190429-01 Hopi Wedding Jar Joy Navasie Second Frog Woman
9.5"h x 5.5"d
Joy Navasie (second Frog Woman - Yellow Flower) was among the most famous of Hopi-Tewa potters. She learned the skill from her famous mother, Paqua Naha, the first Frog Woman. Joy was born in 1919 and recalls that she started making pottery when she was about 17 years old. Paqua Naha, just a few years before she passed away, developed the white ware pottery style in the mid-1950s. Joy Navasie picked up the tradition and continued it until her retirement in 1995. Now, her daughters (Marianne Navasie, Leona Navasie, Natelle Lee, Loretta Navasie Koshiway and Grace Lomahquahu) have continued the tradition. Joy Navasie signed her pottery with a frog hallmark, as did her mother. There is a difference in the way they each drew the feet of the frog. Paqua Naha used short straight toes and Joy Navasie used webbed toes.

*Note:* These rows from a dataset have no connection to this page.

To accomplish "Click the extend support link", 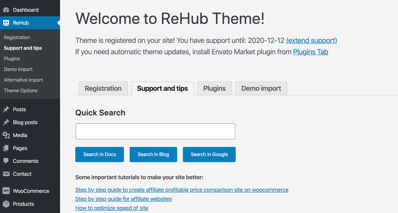I will pyautogui.click(x=311, y=40).
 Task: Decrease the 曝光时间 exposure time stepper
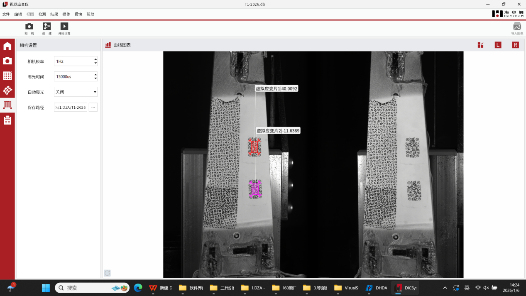point(95,78)
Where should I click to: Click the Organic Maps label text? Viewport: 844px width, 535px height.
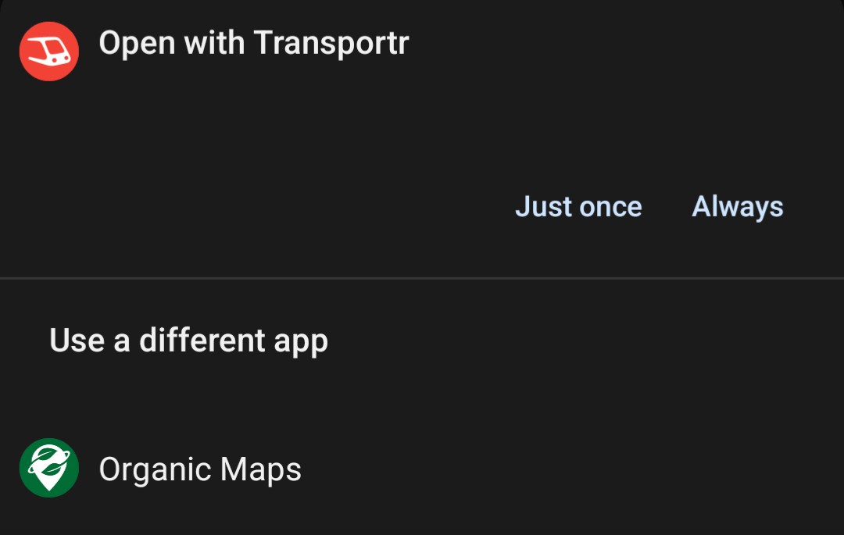coord(200,469)
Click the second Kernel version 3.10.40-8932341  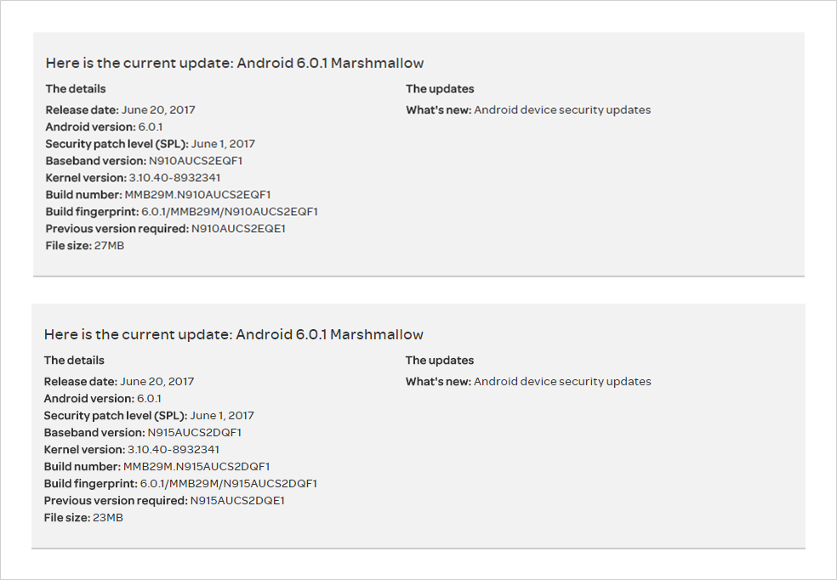point(131,449)
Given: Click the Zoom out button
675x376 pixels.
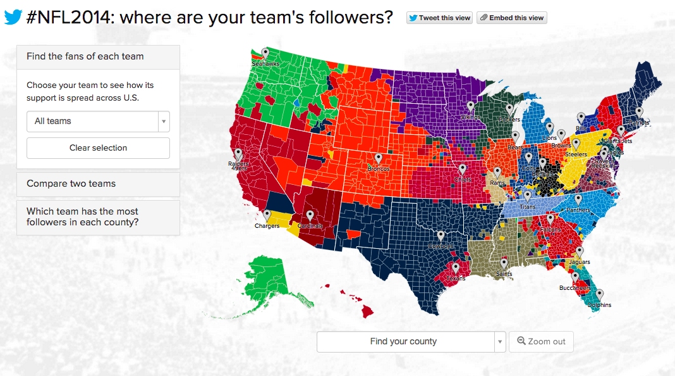Looking at the screenshot, I should (x=541, y=342).
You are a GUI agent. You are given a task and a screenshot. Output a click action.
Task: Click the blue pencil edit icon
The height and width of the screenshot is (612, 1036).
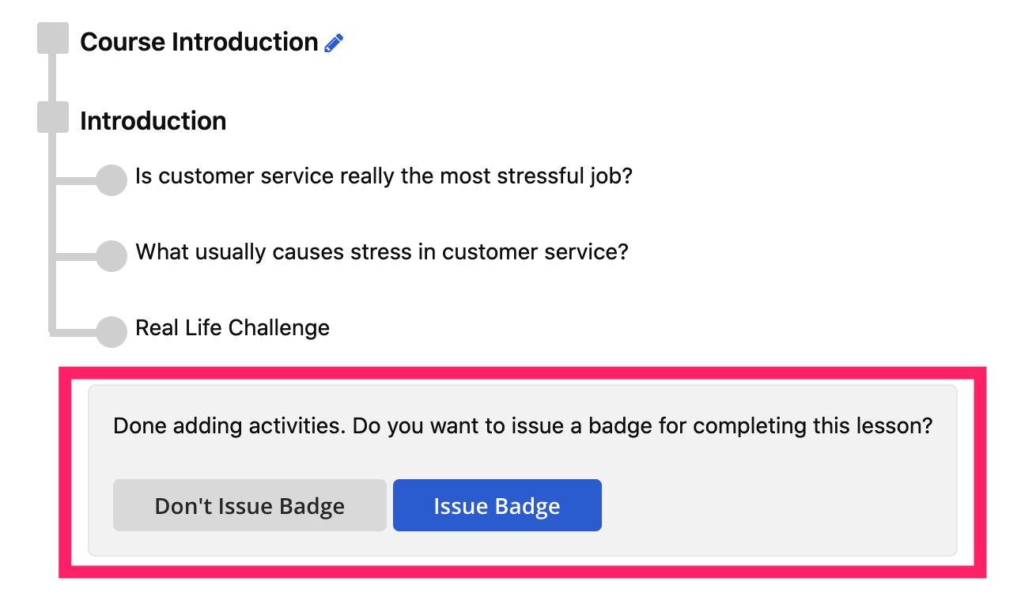coord(334,43)
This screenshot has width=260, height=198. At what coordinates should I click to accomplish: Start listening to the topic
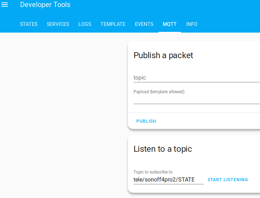click(x=228, y=180)
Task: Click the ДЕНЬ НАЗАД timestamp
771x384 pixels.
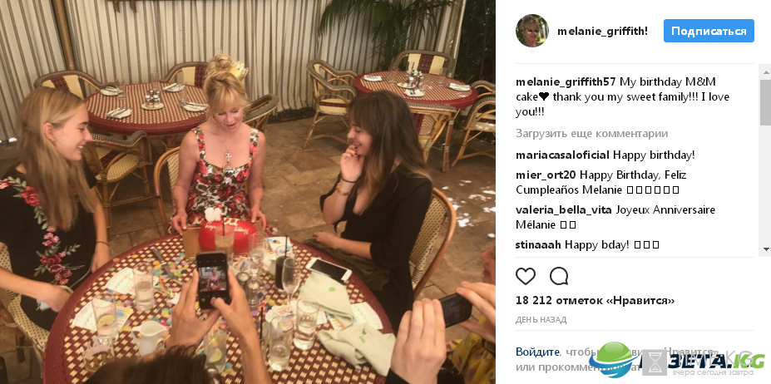Action: pyautogui.click(x=541, y=320)
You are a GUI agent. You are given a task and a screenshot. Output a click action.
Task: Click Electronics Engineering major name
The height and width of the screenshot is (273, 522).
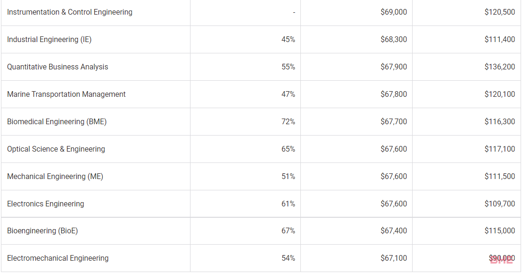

The wedding vase has been part of Pueblo life for centuries. The two spouts represent the separate lives of the bride and groom, which are united by the bridge at the top. The groom’s parents provide the wedding vase for use in the ceremony. On the day of the wedding, the vase is filled with holy water and given to the bride. She drinks from one side and the groom drinks from the other. This ceremony is equivalent to the exchanging of wedding bands.
The wedding vases presented here are meant to be used for display only and make wonderful wedding and anniversary gifts. Ceremonial pottery is considered sacred and is only made and given as gifts among tribal members. The pottery must be fired in a certain way to be hardened against water permeation, or otherwise sealed using pine pitch or wax.